======== Extracted material ========

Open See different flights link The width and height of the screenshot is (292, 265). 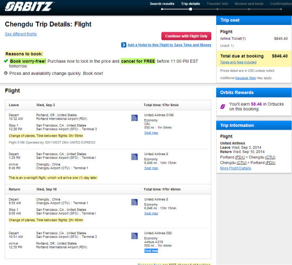[x=21, y=34]
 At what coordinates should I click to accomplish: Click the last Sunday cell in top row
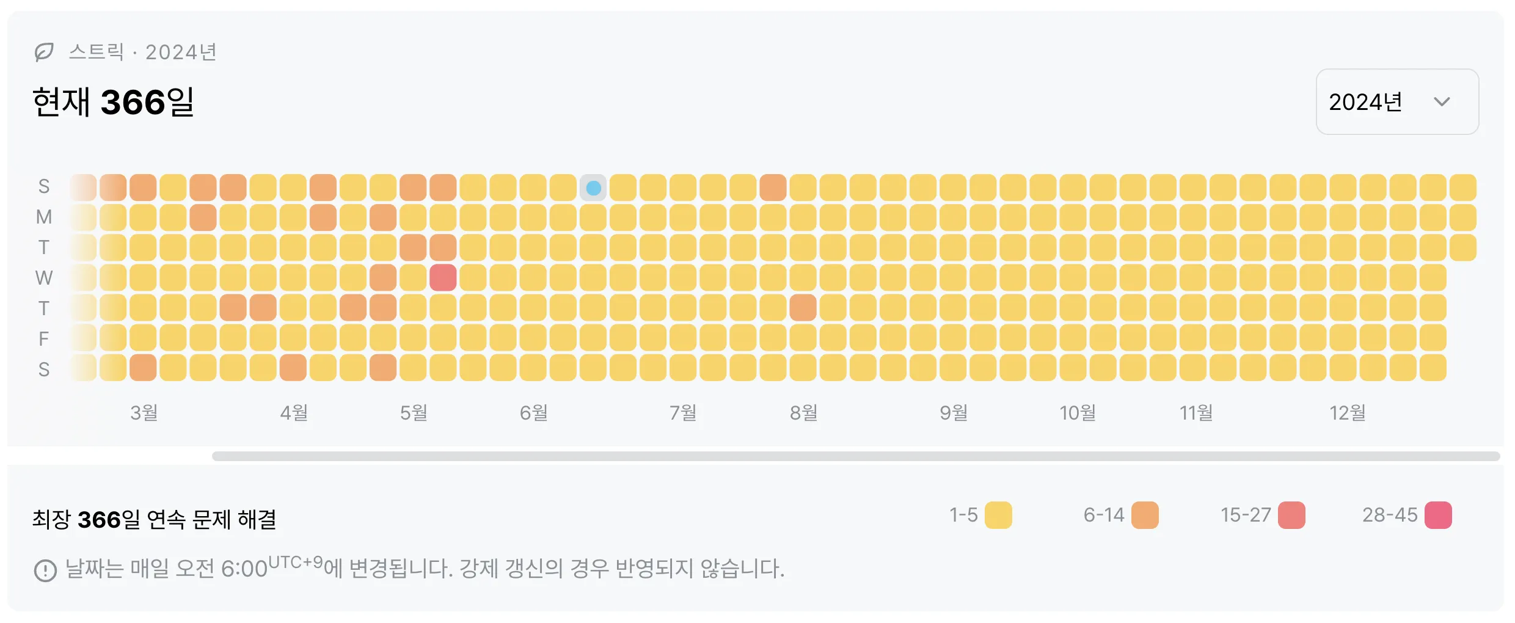pyautogui.click(x=1462, y=188)
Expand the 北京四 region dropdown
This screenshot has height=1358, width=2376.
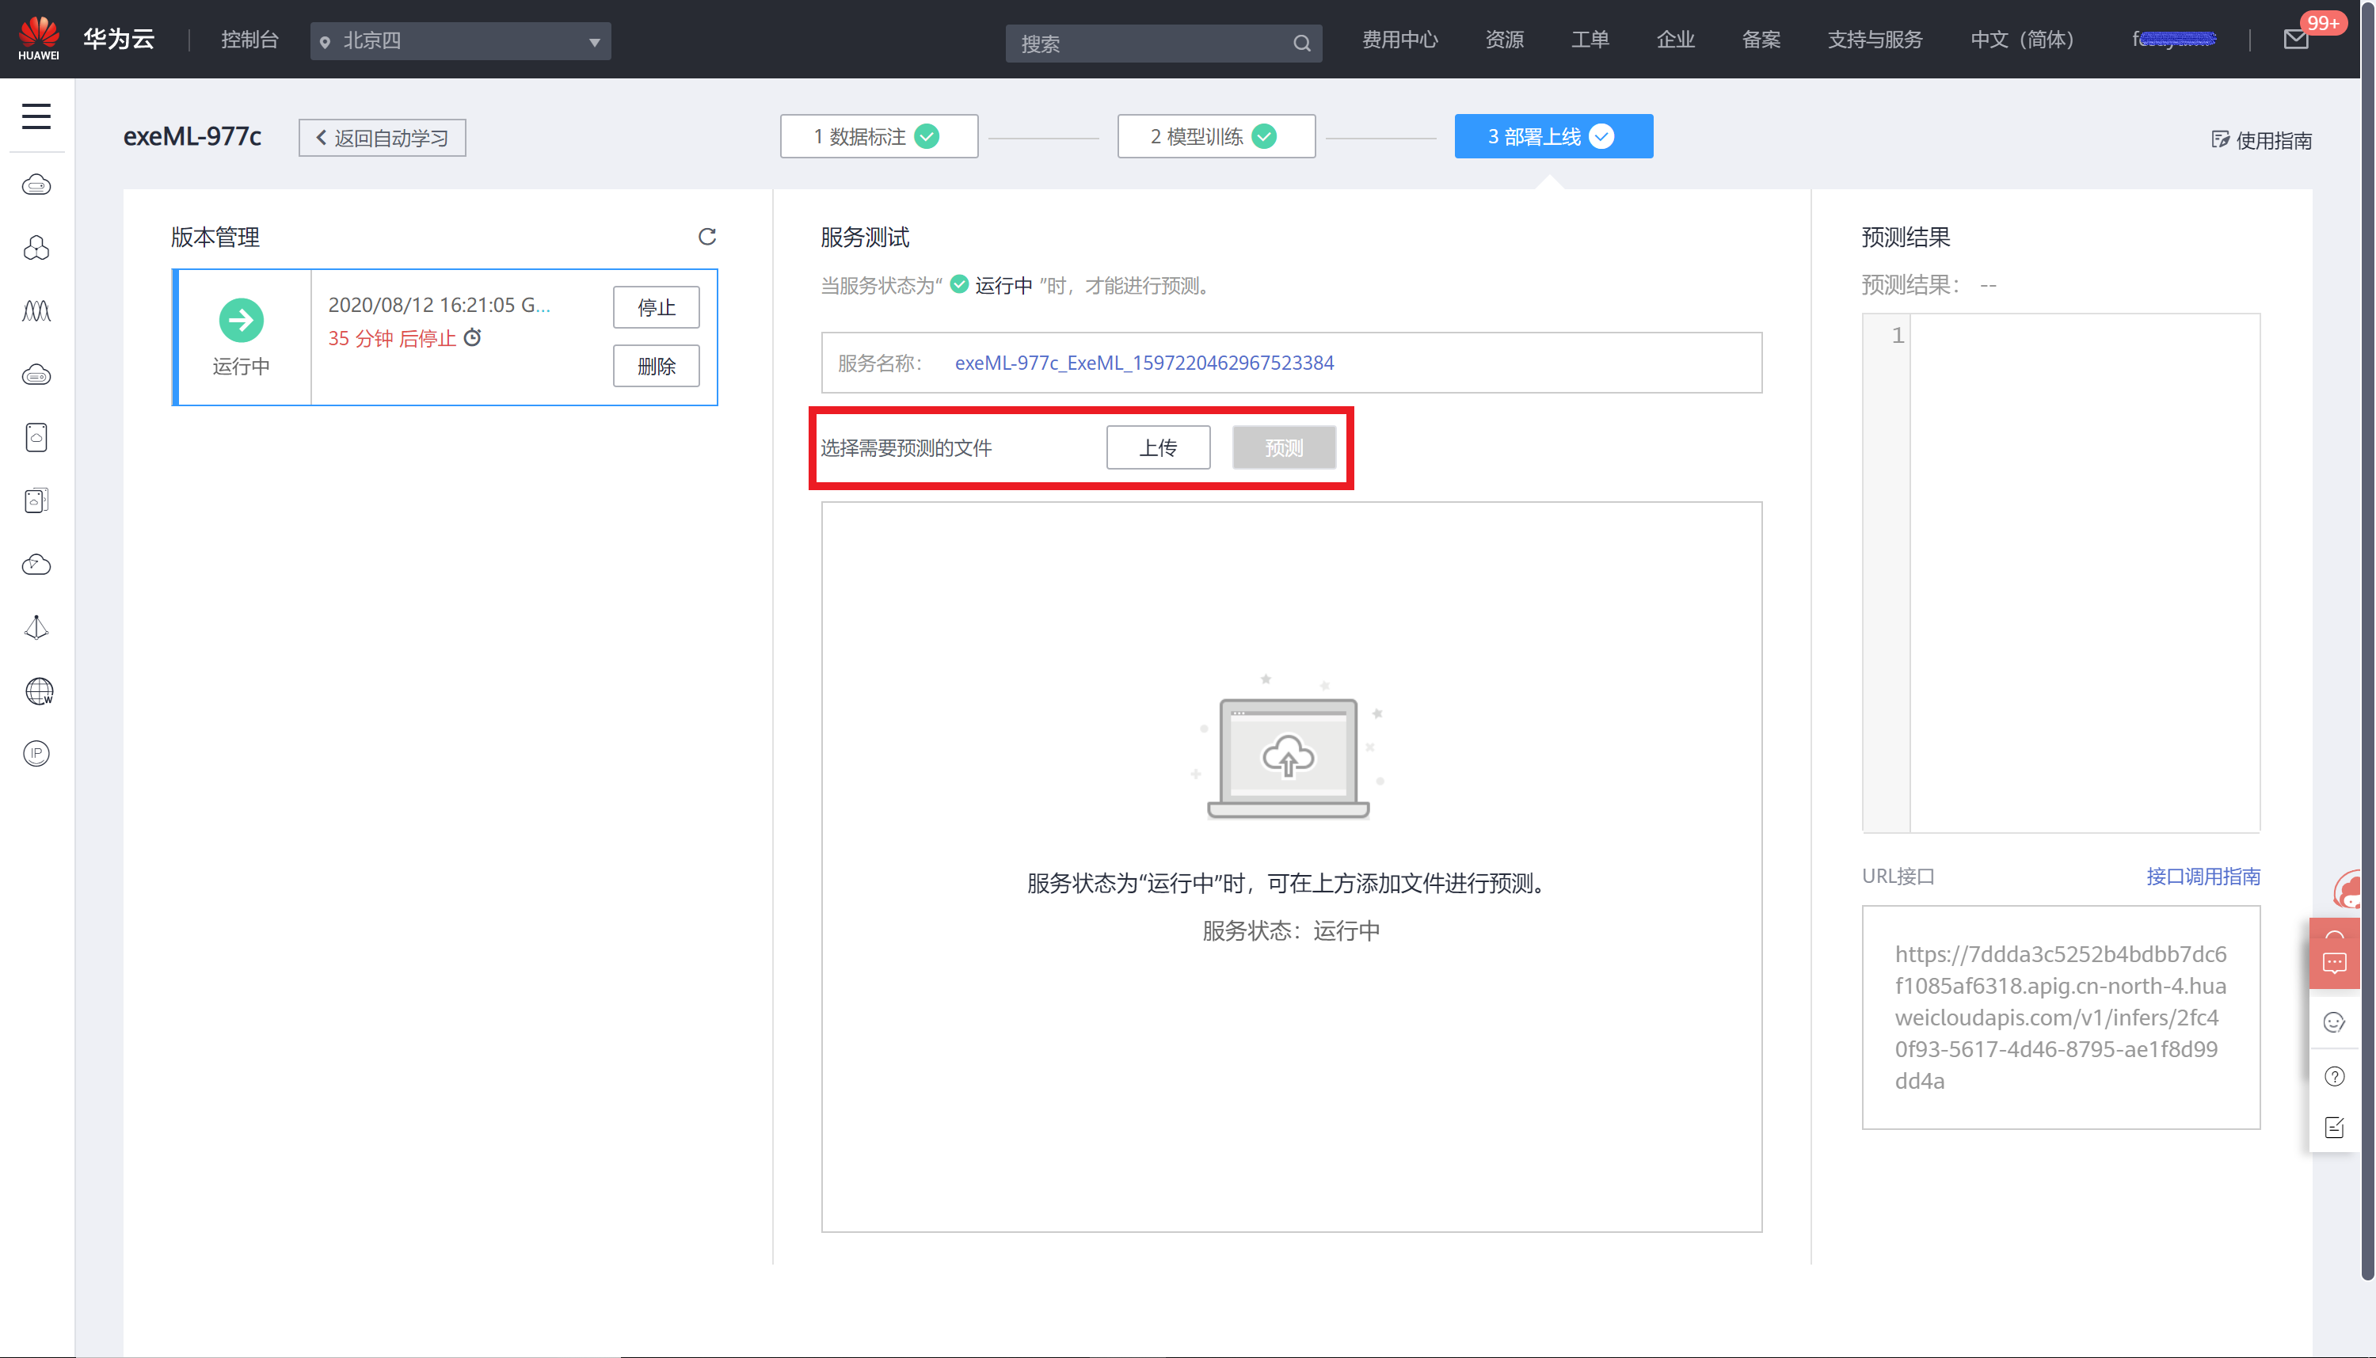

========

Exercise details: Copy the records verbatim, beginning at the line that contains "Expand the 北京四 region dropdown" and continuing through the end of the records. Leave the pictures out of your copy.

Solution:
Expand the 北京四 region dropdown
This screenshot has height=1358, width=2376.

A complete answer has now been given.